If the MOU agreement holds together into Friday, the signing will occur in Switzerland, with the anticipation that the Strait of Hormuz will flow freely. Unfortunately, industry sources say it still will be several months until movement will be back to pre-war levels. Considerable repairs will also be needed at numerous golf facilities. In this agreement, it’s fear that Israel may still throw a monkey-wrench into it, has it is not happy with some of the terms, and is having difficulty restraining itself continue to fire upon Lebanon, because when they cease-fire, Lebanon continues to launch attacks into its country. Look for daily continual headlines that cause the weakness in crude oil to become choppy from last night’s losses, while equities will likewise ebb and flow from headlines. This peace accord runs for 60 days, and if the Iranian hardliners irritate Pres. Trump, he is indicated that the US could restart the war on Iran.
US weather is mostly favorable, with several regions of the Corn Belt seeing weekend rains. These also brought cooler temperatures to the Corn Belt. There remain trouble spots in the corn crop though, with heat and drought impacting the West and excess rain an issue in the East. While these are causing some crop stress, they are not enough to counter the managed money liquidation we are seeing.
It appears as though this will be another week of headline driven markets. Given the lack of fresh news for the commodity complex this is not uncommon. We will see the regular list of reports this week, along with the May NOPA crush report today, the Fed Reserve meeting tomorrow and Wednesday, and the cattle on feed report Thursday. This will be a short week of trade as markets are closed Friday for Juneteenth. A big headline factor will be when China announces the reduction of its 10% tariffs on soybeans, and 15% reduction on grains. This would be the unknown wildcard coming up to cause a switch in demand thoughts, as the pervasive bearish trade action is that none is forthcoming.
Cattle Overview
It was a mixed week for live cattle while feeder cattle had shown gains to end the week. The cash feeder index picked up $6.63 on the week and went out at $368.01. Meanwhile negotiated Fed cattle trade held until late week with sales and North being steady to lower by $1 at $255-2056. Sales in the South were also steady-$1 lower at $256.
JBS announced Friday the planned closure of two facilities in Pennsylvania and Tennessee. One is a beef production facility in Souderton, Pennsylvania (a suburb of Philadelphia processing 2000 head per day) and the other a value-added facility in Memphis, Tennessee.
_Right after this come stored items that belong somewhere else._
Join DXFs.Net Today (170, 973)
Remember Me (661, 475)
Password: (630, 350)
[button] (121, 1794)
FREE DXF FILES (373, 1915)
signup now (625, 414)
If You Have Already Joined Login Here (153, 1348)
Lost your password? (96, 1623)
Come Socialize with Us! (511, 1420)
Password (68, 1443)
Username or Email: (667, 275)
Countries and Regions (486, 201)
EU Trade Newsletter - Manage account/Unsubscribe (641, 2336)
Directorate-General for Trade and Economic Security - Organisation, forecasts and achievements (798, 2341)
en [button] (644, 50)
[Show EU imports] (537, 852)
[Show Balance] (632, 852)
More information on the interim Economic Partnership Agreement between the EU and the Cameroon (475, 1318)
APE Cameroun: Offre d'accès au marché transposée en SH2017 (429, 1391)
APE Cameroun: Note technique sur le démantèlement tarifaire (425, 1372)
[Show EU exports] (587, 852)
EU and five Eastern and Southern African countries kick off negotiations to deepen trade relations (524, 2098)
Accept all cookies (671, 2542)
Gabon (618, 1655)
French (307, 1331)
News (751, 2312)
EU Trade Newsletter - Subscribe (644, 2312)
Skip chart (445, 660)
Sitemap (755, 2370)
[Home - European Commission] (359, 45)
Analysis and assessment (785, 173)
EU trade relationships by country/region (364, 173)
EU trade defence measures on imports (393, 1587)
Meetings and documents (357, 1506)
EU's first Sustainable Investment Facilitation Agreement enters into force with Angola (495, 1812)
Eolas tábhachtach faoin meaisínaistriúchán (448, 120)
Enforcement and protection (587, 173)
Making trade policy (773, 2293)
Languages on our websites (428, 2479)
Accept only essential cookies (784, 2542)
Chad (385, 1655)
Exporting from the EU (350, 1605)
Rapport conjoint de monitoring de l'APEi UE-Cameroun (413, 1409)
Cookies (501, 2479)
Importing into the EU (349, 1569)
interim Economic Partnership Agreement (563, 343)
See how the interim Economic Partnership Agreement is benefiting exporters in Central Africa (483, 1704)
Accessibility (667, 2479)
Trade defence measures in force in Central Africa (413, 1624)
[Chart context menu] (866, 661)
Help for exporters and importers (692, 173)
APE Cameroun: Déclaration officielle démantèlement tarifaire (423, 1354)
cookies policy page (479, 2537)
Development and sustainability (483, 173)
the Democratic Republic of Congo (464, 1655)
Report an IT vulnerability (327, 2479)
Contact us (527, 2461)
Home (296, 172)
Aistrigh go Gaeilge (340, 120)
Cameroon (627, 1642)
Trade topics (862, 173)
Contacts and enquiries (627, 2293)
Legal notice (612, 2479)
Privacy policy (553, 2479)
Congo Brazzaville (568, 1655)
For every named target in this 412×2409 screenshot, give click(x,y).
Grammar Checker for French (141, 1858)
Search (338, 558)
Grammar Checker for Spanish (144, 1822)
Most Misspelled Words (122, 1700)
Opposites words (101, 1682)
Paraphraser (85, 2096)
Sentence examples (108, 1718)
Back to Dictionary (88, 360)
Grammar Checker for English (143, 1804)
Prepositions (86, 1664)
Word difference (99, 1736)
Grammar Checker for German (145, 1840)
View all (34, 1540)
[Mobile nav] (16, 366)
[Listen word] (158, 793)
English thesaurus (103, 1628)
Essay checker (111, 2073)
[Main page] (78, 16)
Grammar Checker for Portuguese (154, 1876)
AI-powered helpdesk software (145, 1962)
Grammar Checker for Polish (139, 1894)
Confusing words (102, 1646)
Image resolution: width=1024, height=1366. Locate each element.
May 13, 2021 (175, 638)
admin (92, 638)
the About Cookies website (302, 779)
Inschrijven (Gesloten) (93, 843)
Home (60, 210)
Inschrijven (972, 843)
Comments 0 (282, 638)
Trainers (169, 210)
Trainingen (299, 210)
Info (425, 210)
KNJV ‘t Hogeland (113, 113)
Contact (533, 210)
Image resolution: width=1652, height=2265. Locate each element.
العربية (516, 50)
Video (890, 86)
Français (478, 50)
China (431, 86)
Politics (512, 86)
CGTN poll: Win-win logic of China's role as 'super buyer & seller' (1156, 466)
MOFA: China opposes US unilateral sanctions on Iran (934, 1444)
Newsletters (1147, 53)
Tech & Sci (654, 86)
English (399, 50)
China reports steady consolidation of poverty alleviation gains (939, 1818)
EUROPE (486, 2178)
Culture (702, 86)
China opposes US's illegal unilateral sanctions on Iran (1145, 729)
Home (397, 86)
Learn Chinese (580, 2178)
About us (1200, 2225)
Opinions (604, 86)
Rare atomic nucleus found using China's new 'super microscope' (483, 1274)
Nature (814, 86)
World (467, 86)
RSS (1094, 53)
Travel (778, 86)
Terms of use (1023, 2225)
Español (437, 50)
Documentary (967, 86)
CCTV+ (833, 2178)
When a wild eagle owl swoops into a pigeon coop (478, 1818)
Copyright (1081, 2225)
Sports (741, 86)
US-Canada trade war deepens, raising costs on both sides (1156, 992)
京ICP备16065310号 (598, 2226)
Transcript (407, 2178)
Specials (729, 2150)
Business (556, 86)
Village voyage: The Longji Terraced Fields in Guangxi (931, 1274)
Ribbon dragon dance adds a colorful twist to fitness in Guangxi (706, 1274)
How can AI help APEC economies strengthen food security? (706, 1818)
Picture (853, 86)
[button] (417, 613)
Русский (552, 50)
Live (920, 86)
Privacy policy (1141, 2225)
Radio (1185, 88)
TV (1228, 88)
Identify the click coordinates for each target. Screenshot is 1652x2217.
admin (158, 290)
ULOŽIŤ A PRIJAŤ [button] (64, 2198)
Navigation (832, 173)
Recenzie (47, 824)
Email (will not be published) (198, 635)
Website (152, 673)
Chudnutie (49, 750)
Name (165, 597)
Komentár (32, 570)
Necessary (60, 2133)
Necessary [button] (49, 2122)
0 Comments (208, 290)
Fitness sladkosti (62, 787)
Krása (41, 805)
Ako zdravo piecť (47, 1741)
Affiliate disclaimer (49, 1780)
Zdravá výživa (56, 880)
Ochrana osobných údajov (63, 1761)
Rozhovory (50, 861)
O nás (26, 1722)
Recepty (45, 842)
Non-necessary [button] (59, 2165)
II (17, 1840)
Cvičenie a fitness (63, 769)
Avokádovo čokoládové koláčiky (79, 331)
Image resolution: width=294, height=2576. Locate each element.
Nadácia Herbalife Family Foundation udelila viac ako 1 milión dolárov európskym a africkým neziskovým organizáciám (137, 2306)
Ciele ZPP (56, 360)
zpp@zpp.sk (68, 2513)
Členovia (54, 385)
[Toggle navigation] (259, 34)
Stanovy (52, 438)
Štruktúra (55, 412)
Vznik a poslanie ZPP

Father’s Day is this coming Sunday, and procurement has already been established for stocking shelves this week. Demand seasonally softens now into August, with the June contract still showing a soft trade into the end of the month, while August maintains a discount of over $14.00 into the end of summer.
On the charts that we show, August live cattle have support near 234, while resistance is 247-248. August feeder cattle are struggling at 360, with the next resistance point at 366. Meanwhile support was established last week at 349-350. A major low in feeder cattle were set in early June at 336 on the NWS announcement, with seasonal price outlooks for feeder cattle higher from early June into early July.